When Laplanche and Pontalis suggest that ‘the relationship between the child and his parents is destined to be internalised and survive in the structure of the personality’(Laplanche,J &Pontalis, J-B 1973 :286), they imply that what we felt then provides the markers of how we conduct adult relations. By age 5 there’s a blind imprint. The Oedipus complex is about how we bore the cultivation, and subsequent rejection, of our incestuous desires.Whether these feelings of rejection, rage, loss are ever abolished as Freud suggests, isn’t really clear. Perhaps this is because this first moral act, that gave the feeling of complete satisfaction, was also the start of a most powerful seduction, a cultivation of incestuous desire for our parent. ‘Here’, said Freud of his seduction theory ‘I had stumbled for the first time on the Oedipus complex ‘, (Freud, 1926: 33).
I am using the term primal seduction to describe a fundamental situation in which the adult proffers to the child verbal and non verbal signifiers pregnant with unconscious sexual signification (Laplanche, 1989: 126).

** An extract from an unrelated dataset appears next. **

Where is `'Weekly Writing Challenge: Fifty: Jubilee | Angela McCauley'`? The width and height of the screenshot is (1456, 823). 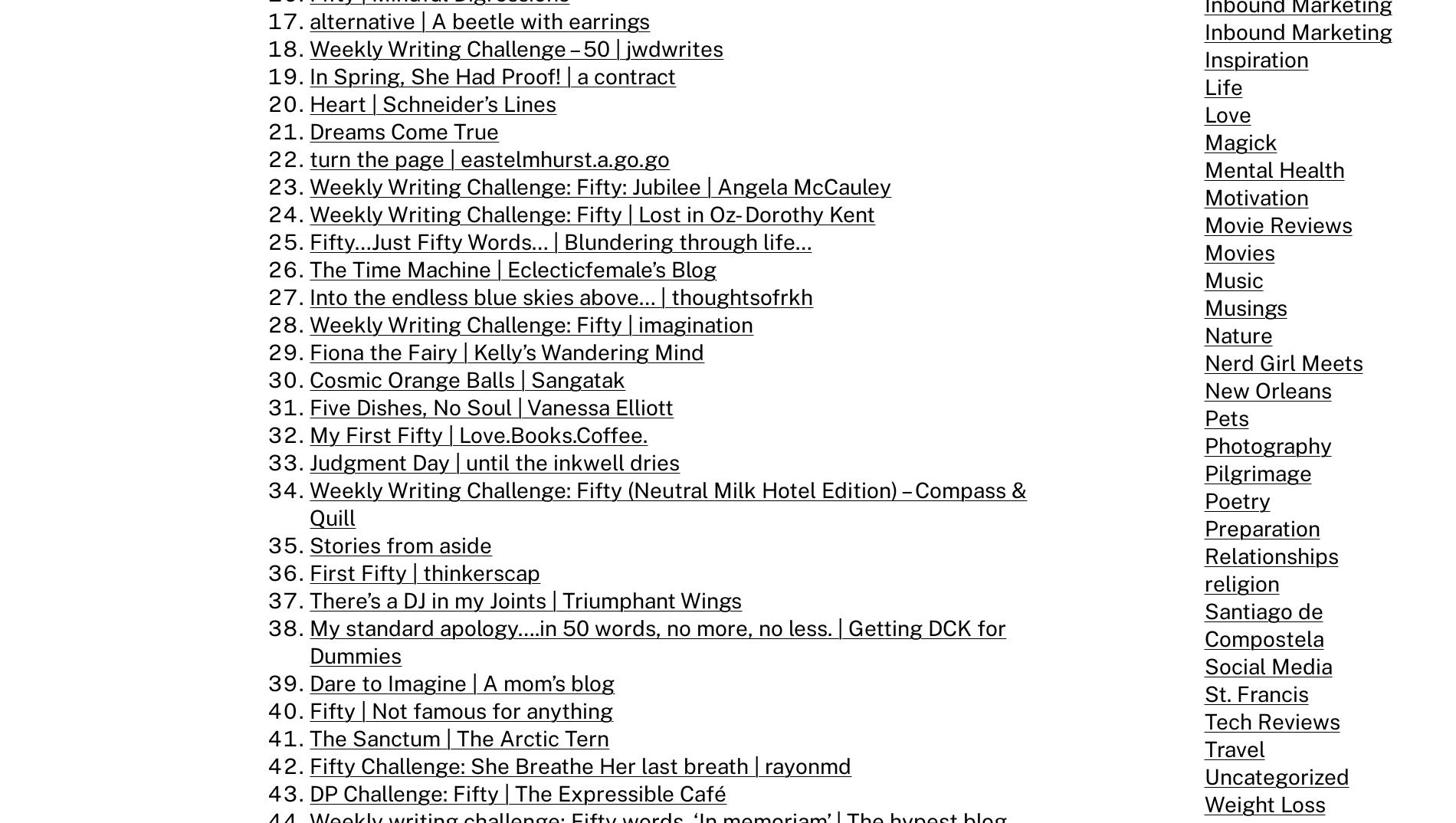
'Weekly Writing Challenge: Fifty: Jubilee | Angela McCauley' is located at coordinates (599, 185).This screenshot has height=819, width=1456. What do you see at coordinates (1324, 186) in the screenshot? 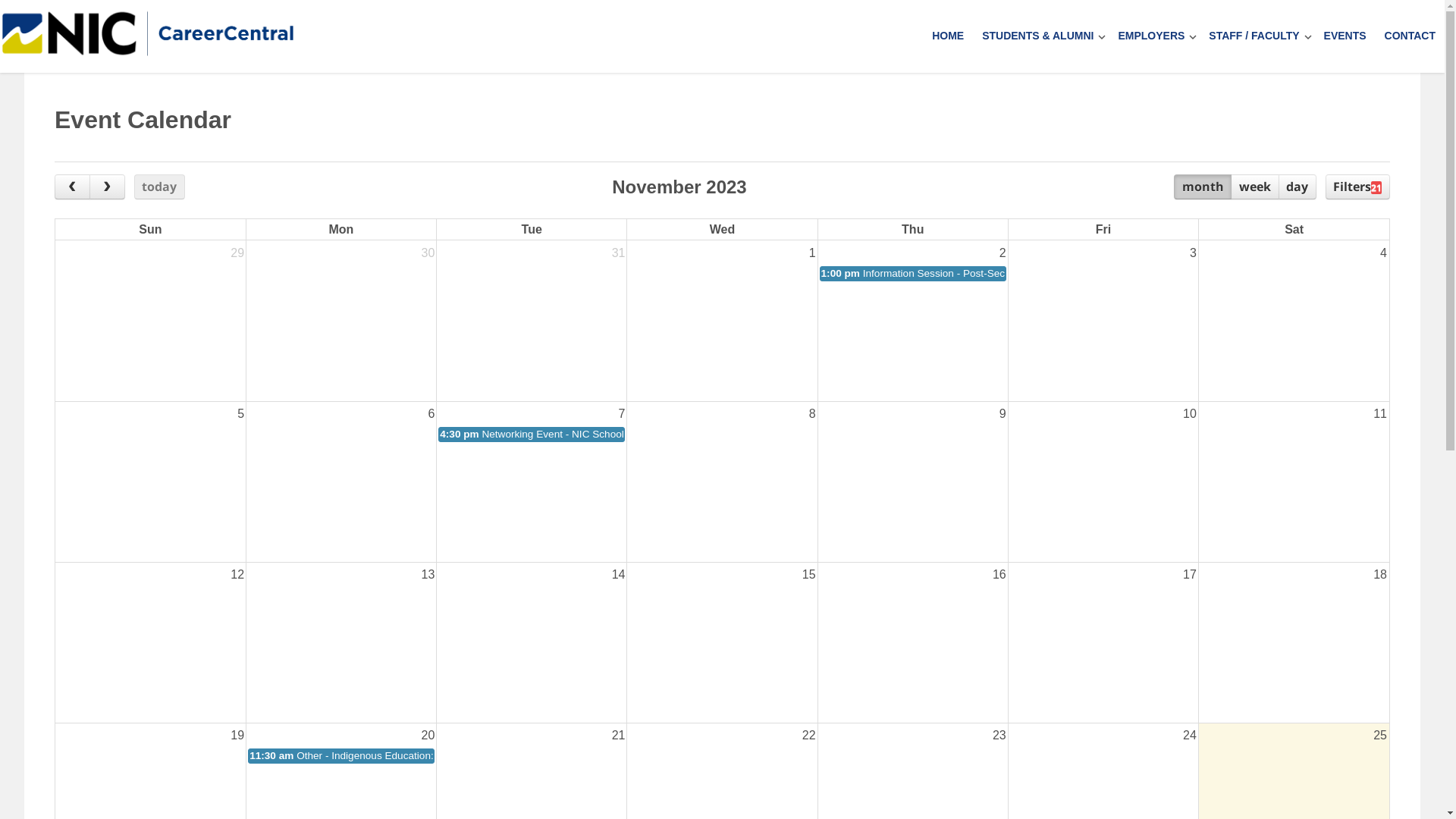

Were we cruelly seduced, as Laplanche suggests, into believing that a feeling of complete satisfaction might be for life? Our endless attempts to retrieve that feeling through all the things we can do with our frustration—tantrums, furies, spiteful rages deceptions—don’t disappear easily. As Laplanche would have it in his reformulation of Freud’s theory of seduction; ‘The first crime, the origin of sexual action, is not on the side of the child as Freud claims, but on the side of the parent’, (Laplanche, 2010). So the child is cultivated, for a time there was everything to hope for.